How should we behave at PDGA events?
Updated: Aug 13, 2020
This week, Vortica takes a deep dive into the (apparently!) controversial world of obeying the rules in PDGA tournament play and offers advice about how to enjoy a tournament, how to avoid being penalised or disqualified, and how to be a pleasure to play with.
At Vortica, Martin and I share over 35 years of tournament play experience, have hosted, TDed or helped organise over 30 tournaments including three national championships, and played in well over 100 events. We’re not perfect at any of it yet, but we think we do OK – and we are always striving to improve as competitors and as Tournament Directors.
As both, we’ve witnessed the sport develop in New Zealand over the decades, to the stage we are at now, where some tournaments are becoming so well-supported that to ensure your place at these events, early registration will soon become necessary.
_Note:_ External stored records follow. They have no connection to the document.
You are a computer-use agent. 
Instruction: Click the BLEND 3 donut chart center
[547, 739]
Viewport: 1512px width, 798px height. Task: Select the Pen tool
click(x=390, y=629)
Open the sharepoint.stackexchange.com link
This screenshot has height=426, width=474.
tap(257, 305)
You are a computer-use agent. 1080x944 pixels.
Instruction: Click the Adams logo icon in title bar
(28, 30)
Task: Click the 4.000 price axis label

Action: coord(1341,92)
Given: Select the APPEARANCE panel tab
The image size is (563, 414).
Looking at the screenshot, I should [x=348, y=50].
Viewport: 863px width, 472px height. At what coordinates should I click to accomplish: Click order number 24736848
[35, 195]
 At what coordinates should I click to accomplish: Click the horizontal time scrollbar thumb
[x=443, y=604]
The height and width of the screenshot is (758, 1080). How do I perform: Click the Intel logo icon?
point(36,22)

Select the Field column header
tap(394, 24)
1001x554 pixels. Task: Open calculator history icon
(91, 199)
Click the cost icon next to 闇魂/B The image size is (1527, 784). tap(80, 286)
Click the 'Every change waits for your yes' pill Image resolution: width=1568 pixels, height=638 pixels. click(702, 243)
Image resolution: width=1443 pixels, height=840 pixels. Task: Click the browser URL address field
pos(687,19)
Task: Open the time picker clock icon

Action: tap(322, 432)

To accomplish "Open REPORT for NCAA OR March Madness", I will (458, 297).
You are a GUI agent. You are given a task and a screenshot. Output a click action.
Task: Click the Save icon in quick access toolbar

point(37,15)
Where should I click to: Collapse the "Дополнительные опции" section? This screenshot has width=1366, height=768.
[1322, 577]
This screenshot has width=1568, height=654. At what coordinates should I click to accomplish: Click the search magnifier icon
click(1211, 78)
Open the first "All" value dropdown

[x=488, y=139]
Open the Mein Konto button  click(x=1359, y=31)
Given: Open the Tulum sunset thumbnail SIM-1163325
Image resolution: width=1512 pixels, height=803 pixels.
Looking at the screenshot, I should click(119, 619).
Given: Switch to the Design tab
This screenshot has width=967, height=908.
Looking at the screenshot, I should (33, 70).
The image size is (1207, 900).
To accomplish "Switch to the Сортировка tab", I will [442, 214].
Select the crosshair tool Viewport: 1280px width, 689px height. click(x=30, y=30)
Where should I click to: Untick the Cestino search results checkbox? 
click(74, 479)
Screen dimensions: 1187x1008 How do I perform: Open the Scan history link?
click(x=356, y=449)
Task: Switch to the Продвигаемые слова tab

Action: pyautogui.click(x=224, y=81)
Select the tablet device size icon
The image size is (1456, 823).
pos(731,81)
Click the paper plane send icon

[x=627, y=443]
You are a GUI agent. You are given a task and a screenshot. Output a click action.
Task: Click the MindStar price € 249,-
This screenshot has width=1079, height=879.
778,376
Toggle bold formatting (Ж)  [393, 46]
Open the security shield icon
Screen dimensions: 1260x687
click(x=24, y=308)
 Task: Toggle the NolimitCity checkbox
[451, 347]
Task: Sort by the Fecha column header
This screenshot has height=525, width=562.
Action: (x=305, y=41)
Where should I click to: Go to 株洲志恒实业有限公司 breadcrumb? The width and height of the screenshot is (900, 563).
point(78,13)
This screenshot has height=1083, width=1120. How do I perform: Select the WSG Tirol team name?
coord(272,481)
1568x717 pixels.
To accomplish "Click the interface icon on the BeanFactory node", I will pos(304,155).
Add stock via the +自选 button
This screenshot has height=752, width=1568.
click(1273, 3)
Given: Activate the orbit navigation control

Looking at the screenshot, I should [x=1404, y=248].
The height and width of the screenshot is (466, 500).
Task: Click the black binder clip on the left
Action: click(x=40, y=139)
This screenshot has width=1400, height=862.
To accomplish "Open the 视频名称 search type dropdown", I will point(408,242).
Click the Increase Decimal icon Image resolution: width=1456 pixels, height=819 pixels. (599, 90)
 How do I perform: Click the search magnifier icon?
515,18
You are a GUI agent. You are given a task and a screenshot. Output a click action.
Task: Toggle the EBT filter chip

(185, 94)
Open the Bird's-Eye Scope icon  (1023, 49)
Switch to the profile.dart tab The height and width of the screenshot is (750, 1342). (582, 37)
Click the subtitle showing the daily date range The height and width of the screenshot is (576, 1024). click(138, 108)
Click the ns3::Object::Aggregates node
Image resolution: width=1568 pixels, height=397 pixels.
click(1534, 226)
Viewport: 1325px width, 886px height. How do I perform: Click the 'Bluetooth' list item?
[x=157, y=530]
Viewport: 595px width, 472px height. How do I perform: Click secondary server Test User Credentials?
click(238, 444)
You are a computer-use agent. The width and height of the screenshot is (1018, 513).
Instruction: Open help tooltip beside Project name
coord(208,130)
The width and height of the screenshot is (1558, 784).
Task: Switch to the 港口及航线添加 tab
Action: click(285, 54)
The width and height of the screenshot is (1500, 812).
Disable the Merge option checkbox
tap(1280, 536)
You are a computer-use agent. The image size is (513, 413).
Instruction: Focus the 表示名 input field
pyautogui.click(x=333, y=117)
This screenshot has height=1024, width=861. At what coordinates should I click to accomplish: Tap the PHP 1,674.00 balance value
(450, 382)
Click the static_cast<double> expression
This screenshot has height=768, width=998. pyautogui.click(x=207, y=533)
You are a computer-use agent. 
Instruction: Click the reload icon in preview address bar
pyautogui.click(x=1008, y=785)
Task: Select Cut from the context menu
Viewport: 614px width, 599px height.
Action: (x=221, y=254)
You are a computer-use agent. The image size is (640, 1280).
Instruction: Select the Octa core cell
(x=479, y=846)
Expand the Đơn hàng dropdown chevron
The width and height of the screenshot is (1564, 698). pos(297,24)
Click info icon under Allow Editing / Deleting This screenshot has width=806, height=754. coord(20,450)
And so it is with this ever-increasing participation, along with the ever-increasing numbers of PDGA members and PDGA-sanctioned events being held here, that we turn our attention to the important subject of adherence to the PDGA tournament rules.
And, as cash prizes start to become the more common for NZ National Tour Events, this subject will become even more relevant.
Playing PDGA-sanctioned disc golf is not the same as a weekend round with your fiercely competitive buddies. While you can get away with just about anything with your buddies, there are myriad ways to go wrong at a PDGA event, and get penalised heavily, or even possibly DQed -- without realising the consequences of your actions ahead of time. This article is designed to prevent these things happening to you.
How to avoid disqualification
There are several ways to get yourself penalised at, or potentially chucked out of a PDGA event, whether it be C, B or even an A-tier event. Each level has stricter rules, with C-tiers being the most relaxed, or the least-strict, depending on your viewpoint.
It’s helpful for players to remember TDs often have no options available when players break the rules, and the penalties are laid out in black and white, in the competition manual: https://www.pdga.com/rules/competition-manual-disc-golf-events
In the PDGA rules, the words “may” and “shall” are often used, when describing what a TD is supposed to do in certain situations. Whenever “may” appears, the TD has a choice in the matter. Where “shall” is found, there is no choice, whatsoever. TDs who fail to follow the “shalls” can be sanctioned by the PDGA, and lose their status as an official.
If you swear repeatedly or are rude to any person at any time, you can be DQed. This rule extends to cover all competitors, tournament officials, spectators, by-standers and park users.
So, leave the profanity in the parking lot, along with your beers, and never ever be anything except extremely polite in your dealings with people at an event. This can be a real problem for some, whose lives are a never-ending stream of profanities. Such language during a tournament is to be avoided at all costs, lest the misconduct rule be applied against you.
I will be the first to admit, I have been prone to outbursts of bad language in the past – long before NZ started regularly hosting PDGA events – but these days I purposely use some especially non-threatening, socially-acceptable epithets as expletives. You’ll often hear me say “Buggery Bollocks” or “Billions of Bilious Blue Blistering Barnacles”, or even, “D’OH!”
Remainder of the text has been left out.